#### Exercise
Only the lines from the one holding "This screenshot has width=762, height=635." to the final line of the material below belong in the answer, transcribed exactly.

#### Records provided

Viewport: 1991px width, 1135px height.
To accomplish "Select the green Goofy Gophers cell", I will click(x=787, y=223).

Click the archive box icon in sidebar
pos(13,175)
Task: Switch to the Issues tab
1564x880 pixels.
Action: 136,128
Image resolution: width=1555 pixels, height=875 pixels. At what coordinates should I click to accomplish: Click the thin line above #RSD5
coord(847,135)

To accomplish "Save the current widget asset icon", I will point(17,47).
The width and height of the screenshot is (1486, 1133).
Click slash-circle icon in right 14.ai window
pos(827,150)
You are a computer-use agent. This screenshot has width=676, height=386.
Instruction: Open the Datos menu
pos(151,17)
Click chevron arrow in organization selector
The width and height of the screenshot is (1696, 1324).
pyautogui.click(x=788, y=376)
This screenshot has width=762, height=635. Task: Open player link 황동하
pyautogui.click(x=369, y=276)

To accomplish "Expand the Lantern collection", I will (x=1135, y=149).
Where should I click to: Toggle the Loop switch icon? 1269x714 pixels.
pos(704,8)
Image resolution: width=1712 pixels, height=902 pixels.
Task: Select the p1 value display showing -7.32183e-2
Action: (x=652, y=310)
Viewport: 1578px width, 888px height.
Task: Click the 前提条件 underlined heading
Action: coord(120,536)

#### Final answer
This screenshot has width=762, height=635. Task: Open player link 황동하
pyautogui.click(x=369, y=276)

To accomplish "Expand the Lantern collection", I will (x=1135, y=149).
Where should I click to: Toggle the Loop switch icon? 1269x714 pixels.
pos(704,8)
Image resolution: width=1712 pixels, height=902 pixels.
Task: Select the p1 value display showing -7.32183e-2
Action: (x=652, y=310)
Viewport: 1578px width, 888px height.
Task: Click the 前提条件 underlined heading
Action: coord(120,536)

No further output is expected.